Bug 8010 - str_checksum often returns same value for different strings [Patch]
Summary: str_checksum often returns same value for different strings [Patch]
Status: RESOLVED FIXED
Alias: None
Product: Samba 3.5
Classification: Unclassified
Component: libsmbclient (show other bugs)
Version: unspecified
Hardware: All All
: P5 normal
Target Milestone: ---
Assignee: Karolin Seeger
QA Contact: Samba QA Contact
URL:
Keywords:
Depends on:
Blocks:
 
Reported: 2011-03-15 04:55 UTC by Nikolay Martynov
Modified: 2011-03-23 19:59 UTC (History)
1 user (show)

See Also:


Attachments
Patch which fixes the problem (2.61 KB, patch)
2011-03-15 04:55 UTC, Nikolay Martynov
no flags Details
Patch (1.06 KB, patch)
2011-03-15 08:37 UTC, Volker Lendecke
no flags Details
Patch with Bob Jenkins hash function to generate inode numbers (16.02 KB, patch)
2011-03-15 21:14 UTC, Nikolay Martynov
no flags Details
git-am patch for 3.5.next (2.03 KB, patch)
2011-03-16 18:30 UTC, Jeremy Allison
no flags Details
git-am patch for 3.5.next (15.79 KB, patch)
2011-03-16 20:02 UTC, Jeremy Allison
vl: review+
Details

Note You need to log in before you can comment on or make changes to this bug.
Description Nikolay Martynov 2011-03-15 04:55:55 UTC
Created attachment 6290 [details]
Patch which fixes the problem

I have a folder with ~90 photos: IMG_XXXX.JPG where XXXX is a four digit number, almost consecutive (photos from camera for one day).
Current implementation gives about 30 different checksums for this set of files.

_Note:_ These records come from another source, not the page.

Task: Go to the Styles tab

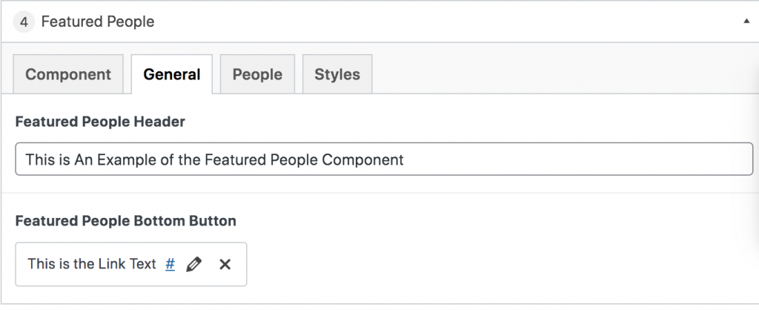Action: (337, 74)
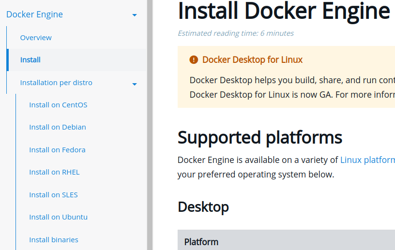This screenshot has width=395, height=250.
Task: Select Install binaries in the sidebar
Action: (x=54, y=240)
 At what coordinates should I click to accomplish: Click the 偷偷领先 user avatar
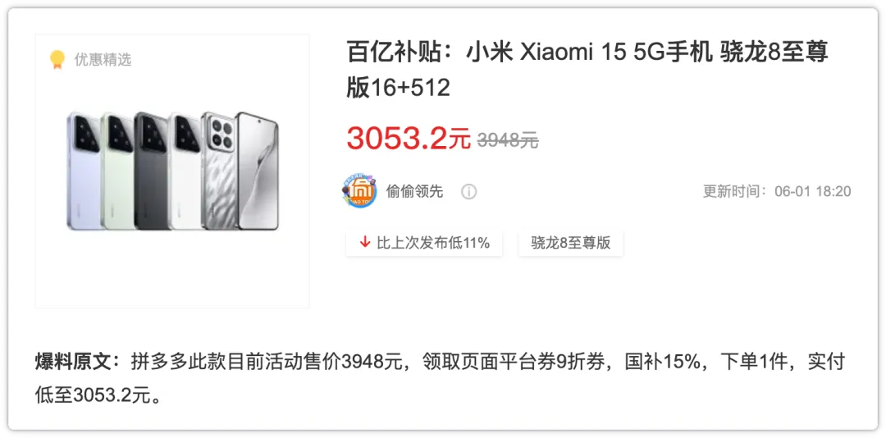click(x=359, y=191)
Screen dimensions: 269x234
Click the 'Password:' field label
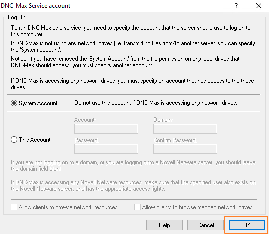click(x=86, y=140)
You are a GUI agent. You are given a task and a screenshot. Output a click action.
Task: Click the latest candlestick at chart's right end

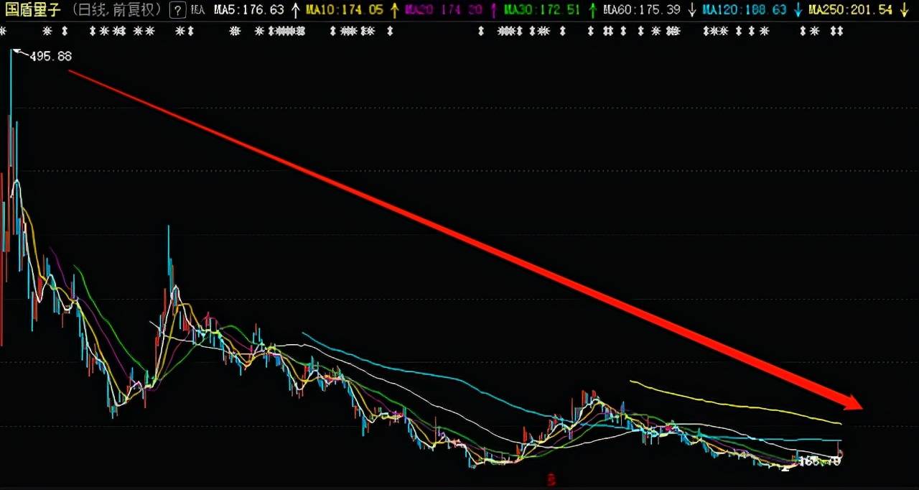[x=841, y=453]
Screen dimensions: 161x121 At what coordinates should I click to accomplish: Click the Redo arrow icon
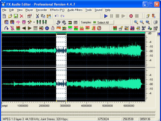coord(62,16)
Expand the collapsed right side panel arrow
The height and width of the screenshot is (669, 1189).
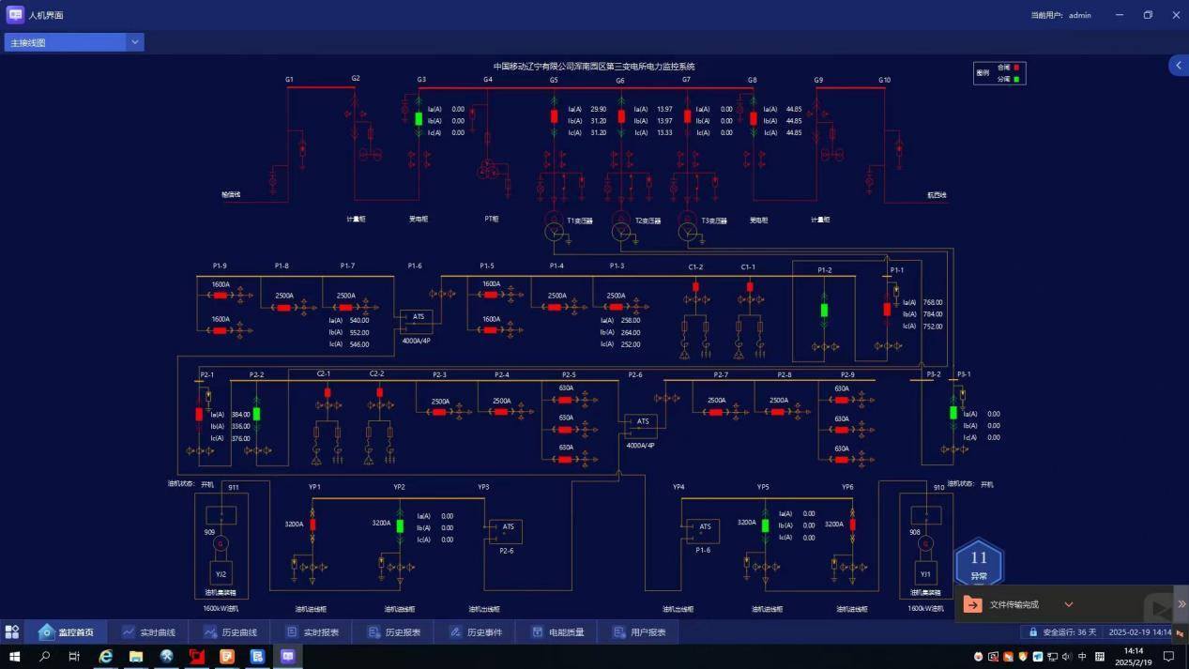[1178, 65]
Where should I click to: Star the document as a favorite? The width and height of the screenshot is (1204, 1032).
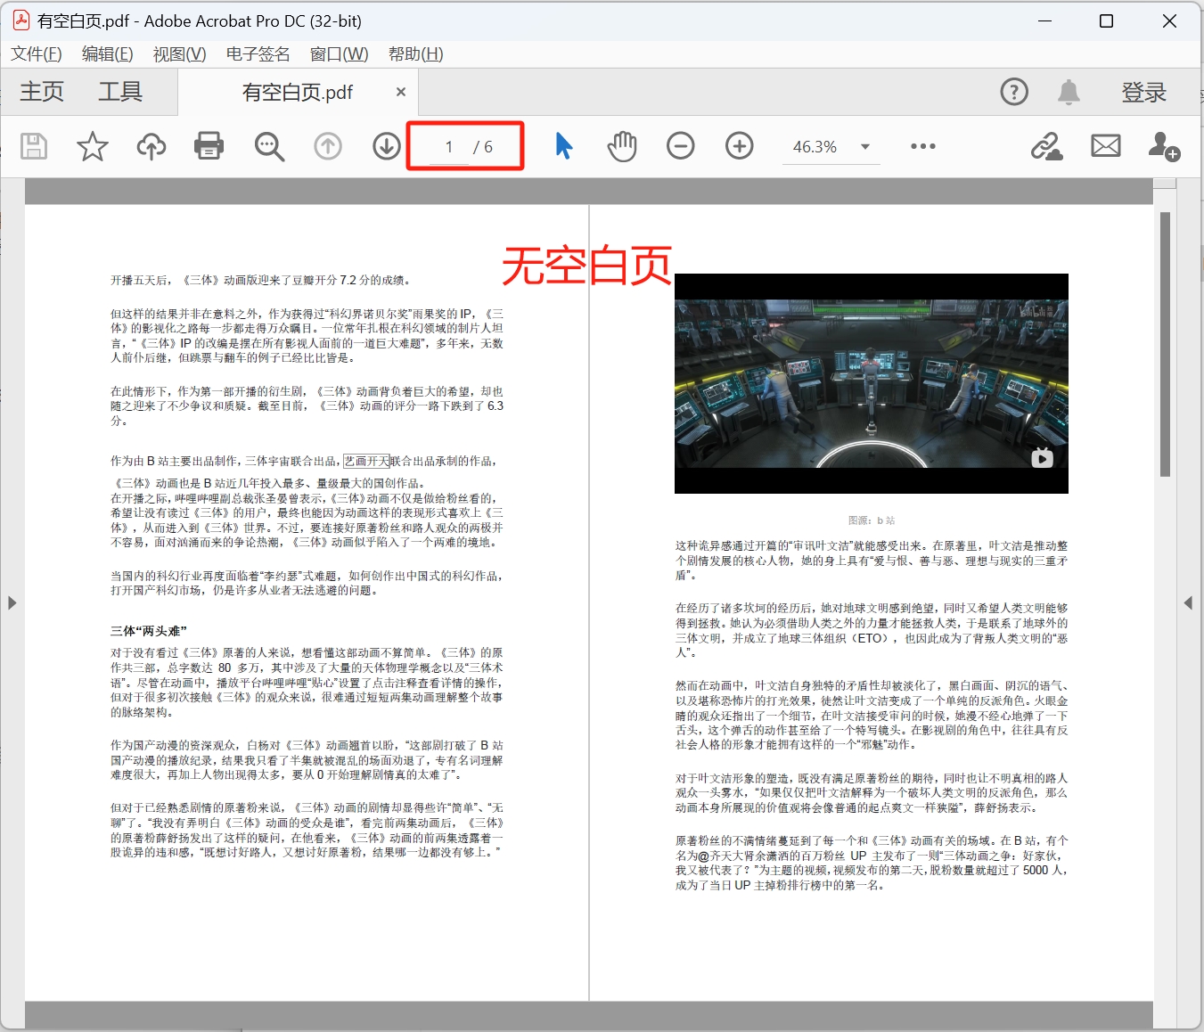92,146
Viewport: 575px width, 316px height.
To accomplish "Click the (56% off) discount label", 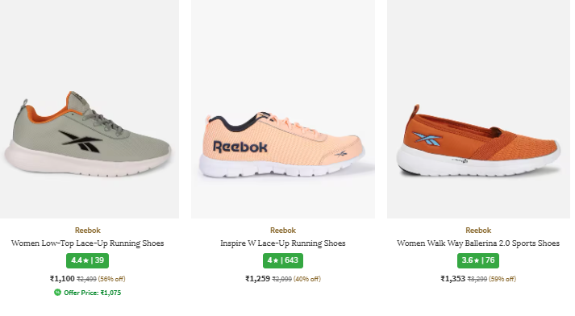I will (x=112, y=279).
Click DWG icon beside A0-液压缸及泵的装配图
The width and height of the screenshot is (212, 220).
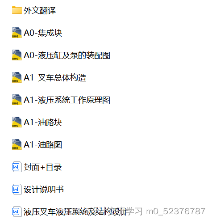(x=17, y=55)
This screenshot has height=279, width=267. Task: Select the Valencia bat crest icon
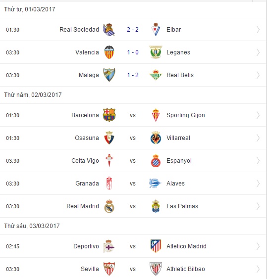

Problem mitigates itself in Gnome's nautilus which uses inode numbers (which are generated by this function) when it counts total size of directory. It treats same inode numbers as hardlinks and counts them once. As the result total folder size is 1/3 of sum of sizes of files.
Gnome bug: https://bugzilla.gnome.org/show_bug.cgi?id=598920
Ubuntu bug: https://bugs.launchpad.net/ubuntu/+source/nautilus/+bug/453747

I've created a small patch which uses Fowler–Noll–Vo hash function to generate inode numbers. It seems to be better distributes. Also, for platforms with 64bit inode number this patch generates number with all 64 bits used reducing possibility of collisions.
Comment 1 Volker Lendecke 2011-03-15 08:37:11 UTC
Created attachment 6291 [details]
Patch

Does the attached patch also help? We recently added a better and fast hash function to tdb, which might also help here.
Comment 2 Volker Lendecke 2011-03-15 08:38:32 UTC
BTW, this would be 3.6 only, the jenkins hash was not yet there in 3.5
Comment 3 Nikolay Martynov 2011-03-15 21:14:54 UTC
Created attachment 6293 [details]
Patch with Bob Jenkins hash function to generate inode numbers

This patch is for latest 3.5, it uses Bob Jekins cache from 3.6 to generate inode numbers
Comment 4 Volker Lendecke 2011-03-15 21:31:53 UTC
And -- does that solve your problem as well?

Volker
Comment 5 Nikolay Martynov 2011-03-15 21:42:30 UTC
(In reply to comment #4)
> And -- does that solve your problem as well?
> 
> Volker

Ah, sorry.
Yes, both my patches solve problem I have - tested on ubuntu, with their samba-3.5.4 package.
I didn't test 3.6 though, but there is no reason for it not to be fine too.
Comment 6 Jeremy Allison 2011-03-16 18:30:48 UTC
Created attachment 6295 [details]
git-am patch for 3.5.next

Here is the same patch as in attachment 6293 [details] (Patch with Bob Jenkins hash function to generate inode numbers) but with tdb_jenkins_hash() renamed to just jenkins_hash() in order to avoid conflicts if a newer tdb library is used.
Volker, please evaluate for 3.5.next and re-assign to Karolin if you agree.

Jeremy.
Comment 7 Nikolay Martynov 2011-03-16 19:41:19 UTC
Hi,

  I might be missing something but there seems to be no 'jenkins_hash.c' file in this patch.
Comment 8 Jeremy Allison 2011-03-16 20:02:05 UTC
Created attachment 6297 [details]
git-am patch for 3.5.next

git fumbled-fingers - thanks for catching that ! This should be the full patch.
Jeremy.
Comment 9 Karolin Seeger 2011-03-23 19:59:40 UTC
(In reply to comment #8)
> Created attachment 6297 [details]
> git-am patch for 3.5.next
> 
> git fumbled-fingers - thanks for catching that ! This should be the full patch.
> Jeremy.

Pushed to v3-5-test.
Closing out bug report.

Thanks!